Since the Notice of Default clearly was sent by the plaintiff and received by the Company's president, the crucial issue is whether the Notice of Default satisfied the requirements of 29 U.S.C. § 1399(b) (1). The statute requires the plan sponsor to notify the employer of the "amount of liability" and the "schedule for liability payments" and to "demand payment in accordance with the schedule." 29 U.S.C. § 1399(b) (1). The Notice of Default, dated April 20, 1982, received by Lamoureux sets forth the total amount due ($297,381.00) and the payment schedule (60 payments of $6,046.00 plus final payment of $5,945.00). It also stated that the Company would be in default if its failure to pay was not cured within 60 days. The Notice of Default was clearly a demand for payment. For these reasons, and because there is no genuine issue of fact as to whether the Notice of Default was sent by the plaintiff and received by G. Everett Lamoureux, I rule, as a matter of law, that the notice requirements of 29 U.S.C. § 1399(b) (1) were satisfied in this case.

The plaintiff in her motion for summary judgment argues that because the Company did not initiate an arbitration proceeding in a timely fashion, the Company is foreclosed from raising any defenses of which it could have availed itself had it gone to arbitration, and that under the terms of the MPPAA the Company's withdrawal liability has become a debt which the plaintiff is entitled to collect. For the reasons discussed below, I rule that plaintiff's motion for summary judgment should be granted.

After receiving the Notice of Default within the 90 day period Lamoureux could *602 have requested a review of the determination of the Company's withdrawal liability, 29 U.S.C. § 1399(b) (2) (A), and after the review, if the Company did not agree with the plaintiff's final decision or if the plaintiff was late in informing the Company of its decision, the Company could have initiated an arbitration proceeding. 29 U.S.C. § 1401(a) (1). However, the Company did not seek review by the Pension Fund of its determination and did not seek arbitration; therefore, the $297,381.00 demanded by the plaintiff is now "due and owing" and may be collected in this action. 29 U.S.C. § 1401(b) (1).

Other courts which have confronted situations where an employer, like the defendant in this case, failed to avail itself of arbitration have held that the employer may not raise defenses in an action for collection in federal court which it could have raised in an arbitration proceeding. In Trustees of Western Teamsters Pension Fund v. Arizona-Pacific Tank Lines, 4 E.B.C. 2355 (N.D.Cal.1983), an action by a pension fund to collect withdrawal liability payments, the defendant employer, which had failed to make a timely request for arbitration, attempted to raise the defense that it had not withdrawn, within the meaning of the MPPAA, from the multiemployer plan. In rejecting the employer's attempt to raise this defense, the court noted that 29 U.S.C. § 1401 mandates that any disputes concerning determinations made under 29 U.S.C. §§ 1381 through 1399 shall be resolved through arbitration, that whether an employer has withdrawn from a plan is a determination made under §§ 1383 and 1384, and, therefore, since the employer had not initiated an arbitration proceeding it would not be permitted to raise that defense for the first time in the court proceeding.
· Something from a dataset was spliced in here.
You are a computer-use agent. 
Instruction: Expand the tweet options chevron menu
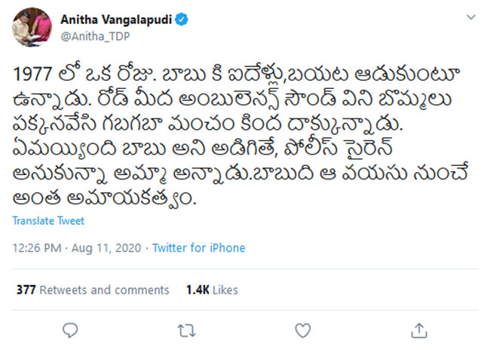[472, 20]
The Company's withdrawal in this case was computed under 29 U.S.C. § 1391. The Company now seeks to contest the plaintiff's computation. The Company's contention that its liability was wrongly computed, like a contention that a company did not withdraw from a multiemployer plan, is a defense which should have been raised in an arbitration proceeding, 29 U.S.C. § 1401(a) (1); therefore, the Company may not raise that defense in this action.[1]See also The Terson Co. v. PBGC, 565 F. Supp. 203, 3 E.B.C. 2368, 2369 (N.D. Ill.1982); A. Soloff & Son, Inc. v. Trustees of the Amalgamated Cotton Garment and Allied Industries Fund, 583 F. Supp. 1098 (S.D.N.Y.1984).

Order accordingly.

NOTES

[1] In its answer the defendant denies that it withdrew from its multiemployer plan within the meaning of the MPPAA. The Court notes that whether an employer has withdrawn from its plan is also a question which the MPPAA requires to be raised in an arbitration proceeding before it can be asserted as a defense in a court action. See 29 U.S.C. §§ 1401(a) (1), 1383, 1384.